Records from a collection
%%

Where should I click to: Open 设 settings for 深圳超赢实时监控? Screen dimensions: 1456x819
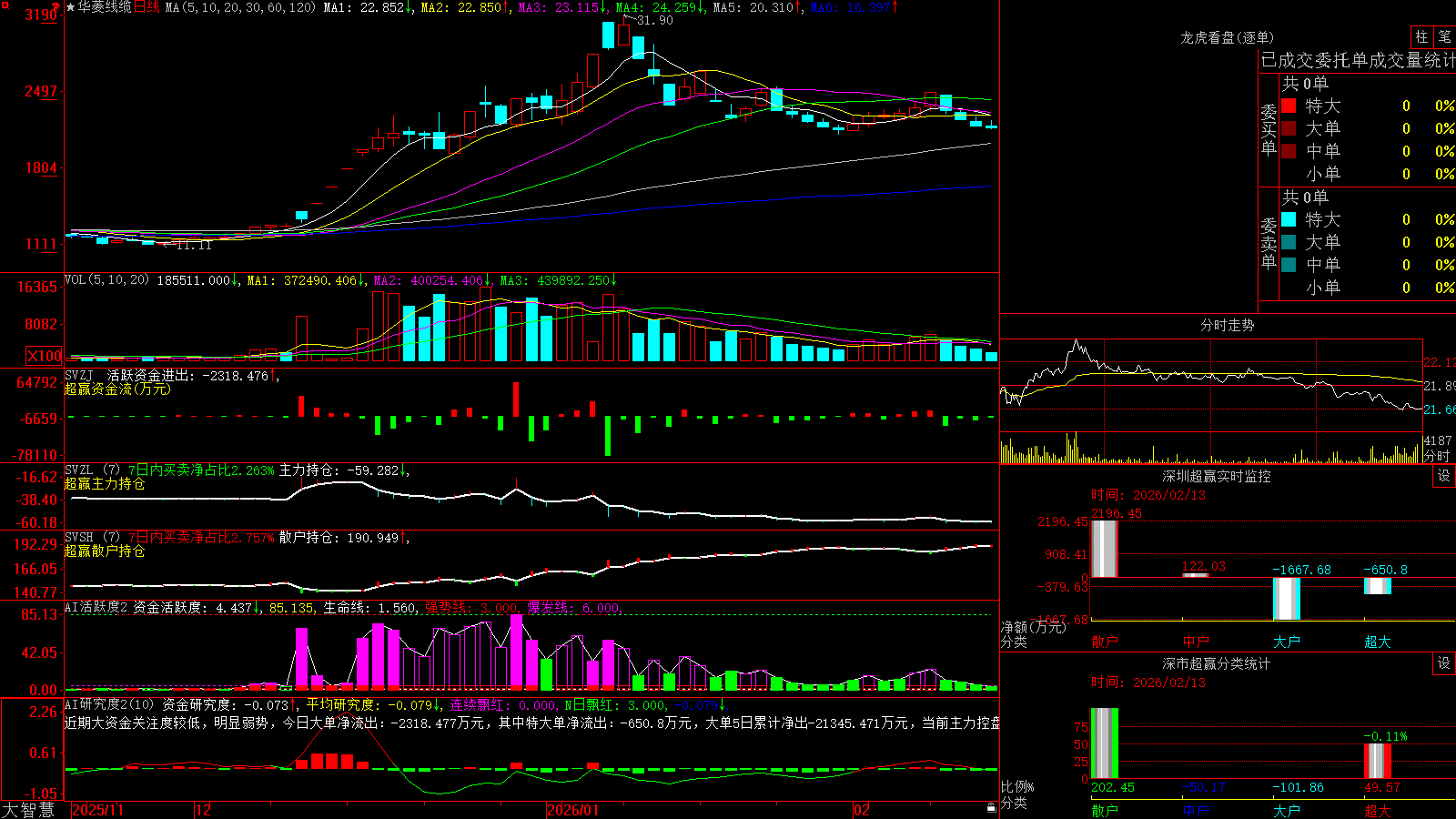point(1444,476)
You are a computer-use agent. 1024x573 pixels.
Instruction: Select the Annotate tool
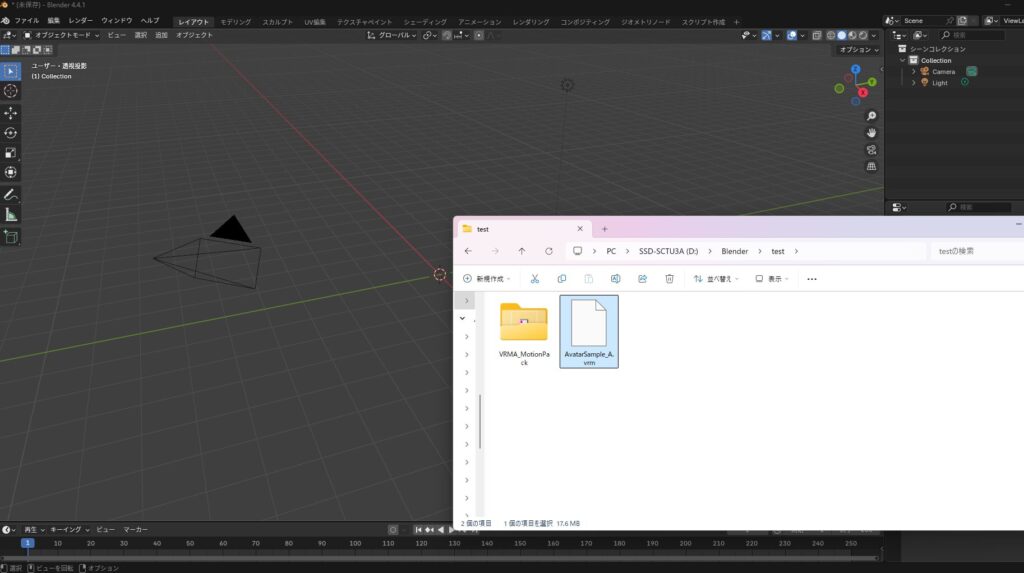[x=10, y=194]
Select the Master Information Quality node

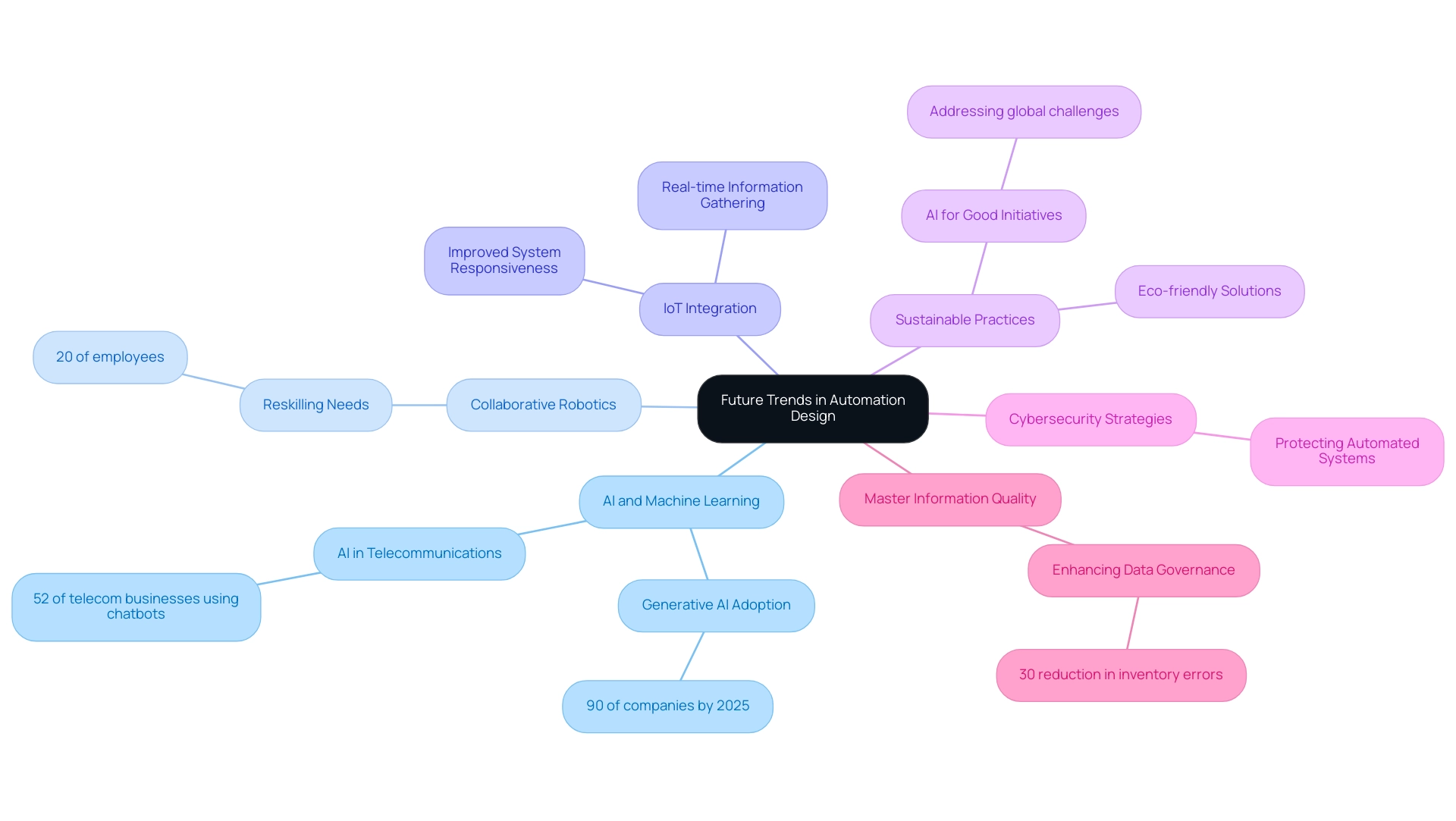[x=949, y=498]
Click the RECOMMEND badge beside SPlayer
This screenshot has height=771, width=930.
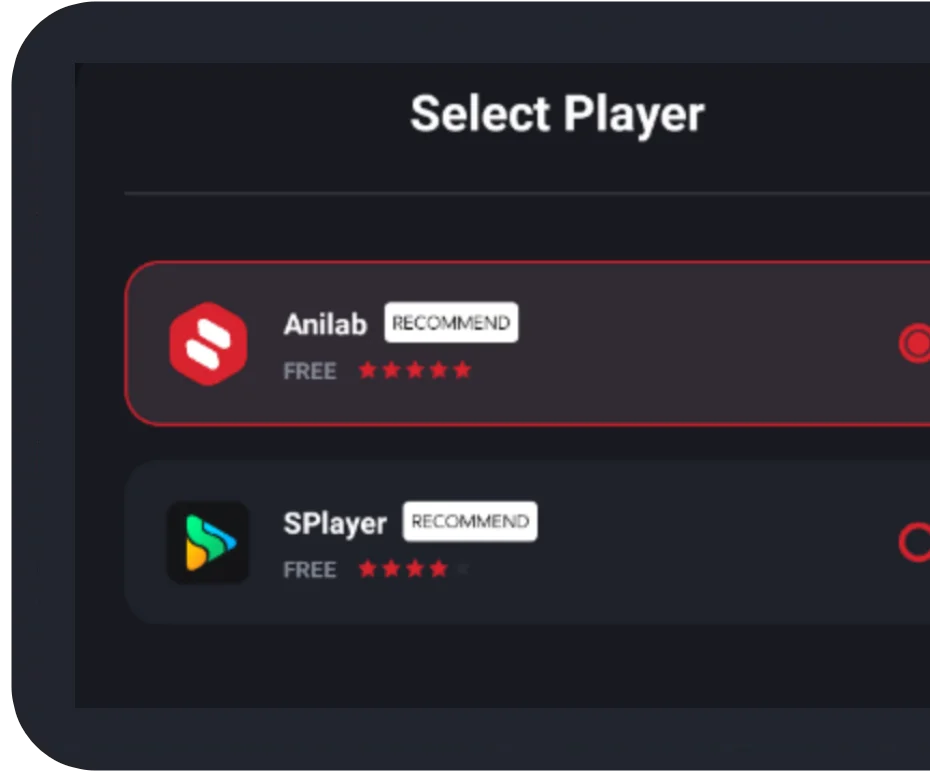point(470,522)
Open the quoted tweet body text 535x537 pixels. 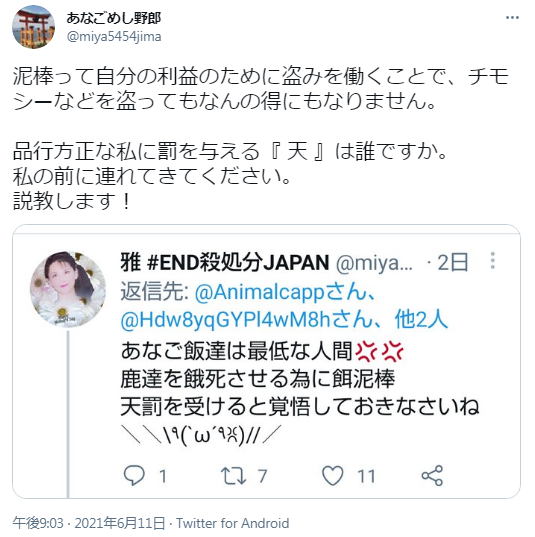click(300, 393)
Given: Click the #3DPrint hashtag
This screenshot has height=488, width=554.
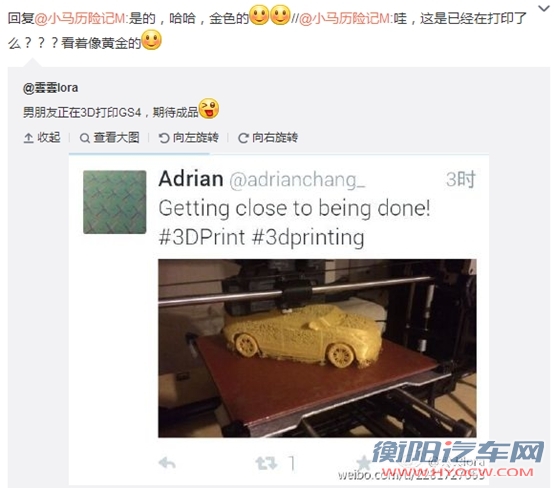Looking at the screenshot, I should click(202, 237).
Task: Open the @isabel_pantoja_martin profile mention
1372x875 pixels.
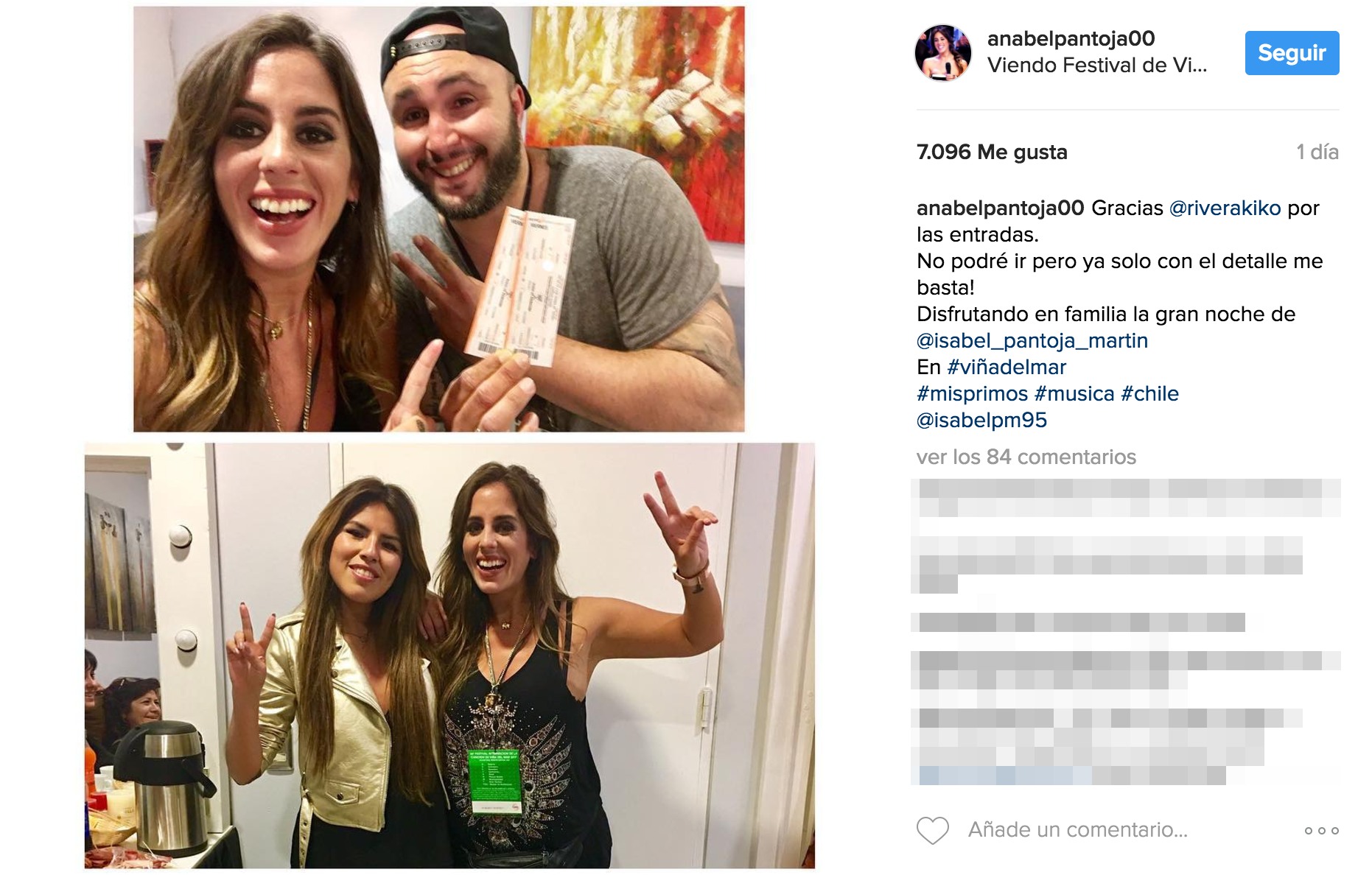Action: point(1032,341)
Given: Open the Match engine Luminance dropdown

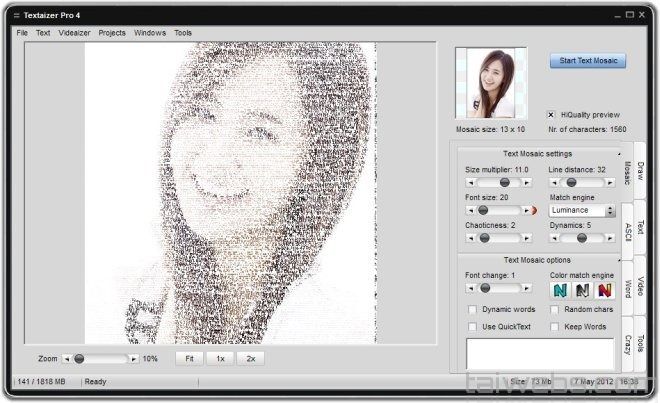Looking at the screenshot, I should 610,211.
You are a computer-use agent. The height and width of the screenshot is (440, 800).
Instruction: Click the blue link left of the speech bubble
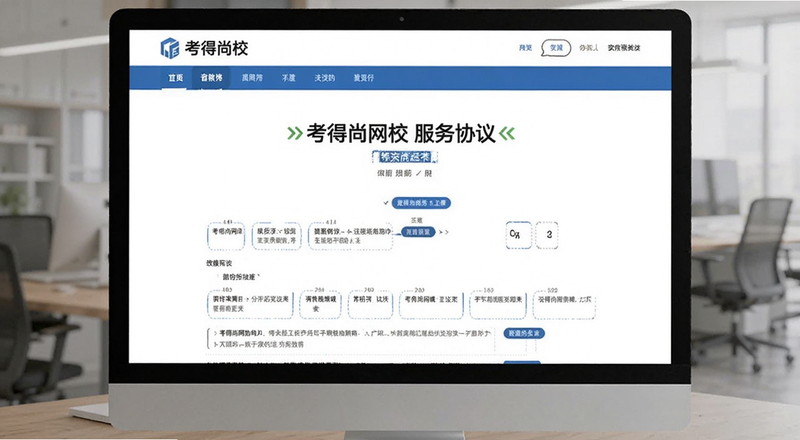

%%

Your reply should give again exactly the lines from the one with "Given: Open the" through the last line of the data, with both ends included and pictures left out.

- [TASK RESULT]:
Given: Open the Match engine Luminance dropdown

Looking at the screenshot, I should 610,211.
You are a computer-use agent. The height and width of the screenshot is (440, 800).
Instruction: Click the blue link left of the speech bubble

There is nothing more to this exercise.